An Italian wind takes charge in Val Cenis

17th March 2015, by Chris Gill

One of the brighter periods on Monday - but you can see the cloud spilling over from Italy

One of the brighter periods on Monday - but you can see the cloud spilling over from Italy

Nik and I are now at the half-way point of our tour of Maurienne valley resorts (plus a final couple of days in the Trois Vallées to give us a benchmark). We’ve just completed two short days in Val Cenis. More properly called Val Cenis Vanoise, which is the ski area linking Lanslevillard, Lanslebourg and Termignon (plus various suburbs) in the Haute Maurienne, the high part of the valley east of Modane and the Fréjus tunnels to Italy.

Short days? I hear you cry. Well, we do have work to do, not least these blogs. But the determining factor in pushing us off the mountain before closing time has been the Lombarde. No, I hadn’t heard of it, either.

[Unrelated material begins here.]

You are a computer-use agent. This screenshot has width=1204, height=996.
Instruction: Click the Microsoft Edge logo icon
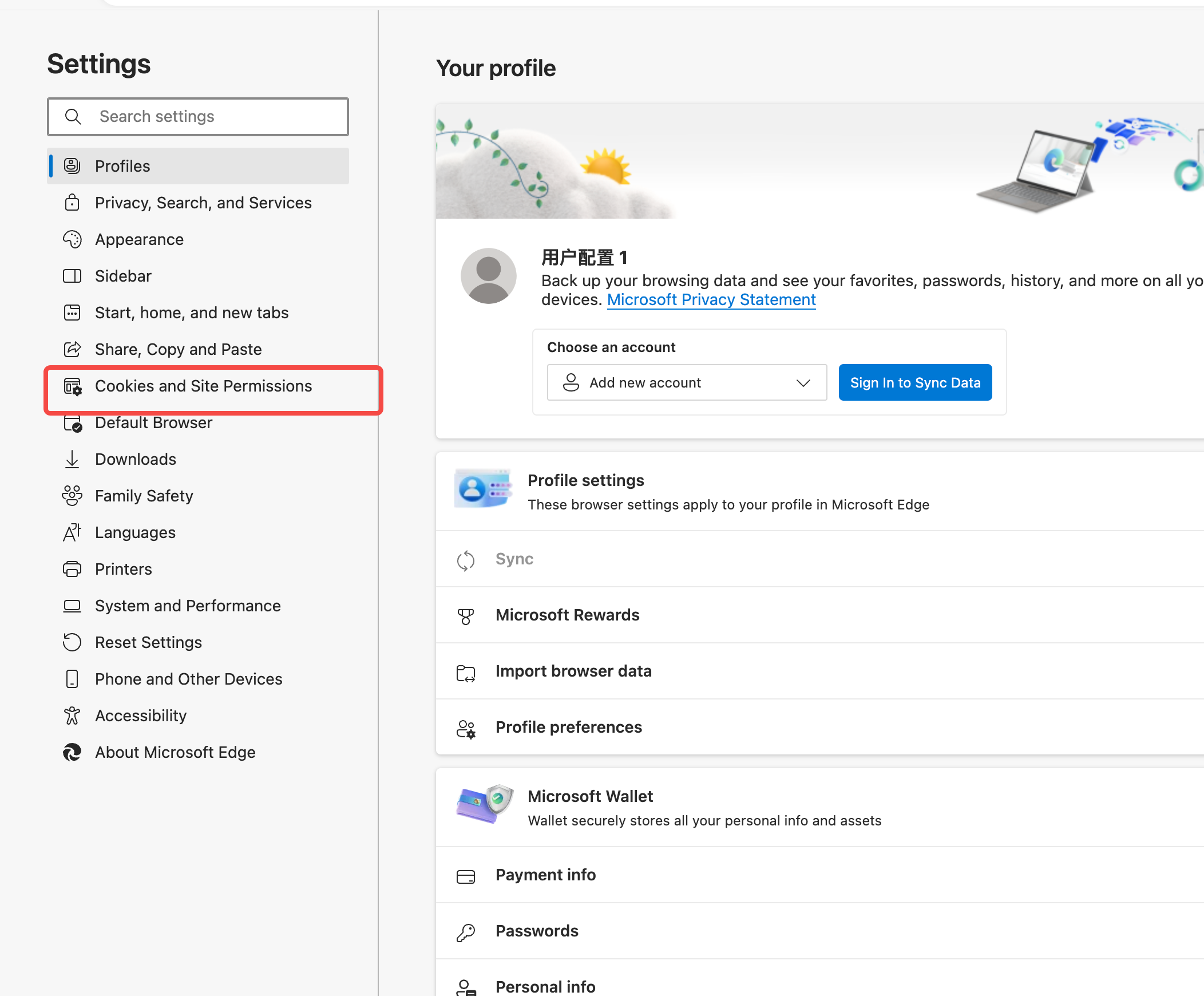72,752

The Lombarde is a bone-chilling, often snow-bearing wind from the east, roughly, that spills over from Italy – particularly over the Col du Mont Cenis, a low point in the Alpine range bang in the middle of the Val Cenis slopes. The name’s a bit unfair, given that the part of Italy over the watershed from here is Piemonte, not Lombardia. I guess the Piemontese call it the Lombarde; as far as they are concerned, it comes from Lombardia.

Anyway, the last couple of days have been a bit challenging on the chilly chair-ride front, and at altitude also on the visibility front. On Sunday the upper slopes were seriously inhospitable, with some lifts closed, confining us to a series of excellent reds through the forest to the villages – the Bois des Coqs to Termignon particularly impressed me. The bad weather delivered only marginal improvement to the generally hard pistes.

But over Sunday night the upper slopes of Val Cenis got a useful dump, so on Monday there was more to enjoy. We were again put off the very highest lifts, but the chairlifts above mid-mountain took us to some lovely powder on the pistes and on safe slopes beside them. The slopes under the slow Plan Cardinal chair included some thigh-deep stashes, still virgin at lunchtime.

(Which prompts me to issue a safety reminder. If you find a piste closed and are tempted to duck the rope, consider the possibility that it is closed because of avalanche danger. The Arcelle red here was closed for this reason on Monday, yet people were skiing it. The amount of snow stored on the leeward slopes rising 1000m above this piste doesn’t bear thinking about.)

Val Cenis has something everybody, including superb green runs at Lanslevillard and from the Col, but it won’t keep keen piste bashers happy for a week. It is easily accessed by car, and if you have one you can make outings elsewhere in the Maurienne.

Peak Retreats had arranged for us to stay in an apartment in CGH’s excellent, nearly new Chalets de Flambeau, at Les Champs, one of the minor resort elements – a long walk or short drive from villagey Lanslevillard, further from towny Lanslebourg. It has its own short chairlift into the lower slopes. Personally I’d rather be in a proper resort, but nothing’s perfect.

The CGH formula has flaws, too – if you were filling a flat to capacity, you might wish for more loos and more hooks on the walls – but we were very comfortable here. Readers rave about the pool, which we weren’t able to try because of the common French ban on shorts-style swimmers.

Now we’re quitting the Haute Maurienne to move down-valley, to Valloire above St-Michel, where we may escape the Lombarde.